**PROVIDED PASSAGE:**
***

British forces suffering from specialist shortfall

The British armed forces are suffering from widespread shortages of specialist staff, the Daily Telegraph newspaper reported on Monday.

British forces suffering from specialist shortfall
The British armed forces are suffering from widespread shortages of specialist staff, the Daily Telegraph newspaper reported on Monday.


Citing figures that it had seen, the Telegraph said that more than a third of Army medical posts were vacant, while there was an 85 percent shortfall in Navy Harrier pilot instructors, amid British involvement in conflicts in Iraq and Afghanistan.

When contacted by AFP, a spokesman for the Ministry of Defence (MoD) said he could not immediately comment on the figures cited by the newspaper, but said: "The MoD is taking action on recruitment and retention challenges, however there is no question of British forces deploying on military operations without the right support."

"We recruited 97 percent of the recruiting target last year and the latest Army figures show a 25 percent increase in enlistments into the infantry. Challenges remain in other areas, but action is being taken to address this."

***

**RAW DATA:**
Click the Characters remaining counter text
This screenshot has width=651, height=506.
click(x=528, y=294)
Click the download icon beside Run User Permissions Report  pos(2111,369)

***

**HOW TO COMPLETE THIS TASK:** According to the article on British forces' specialist shortfall, what shortfall was reported in Navy Harrier pilot instructors?

**TASK SOLUTION:** 85 percent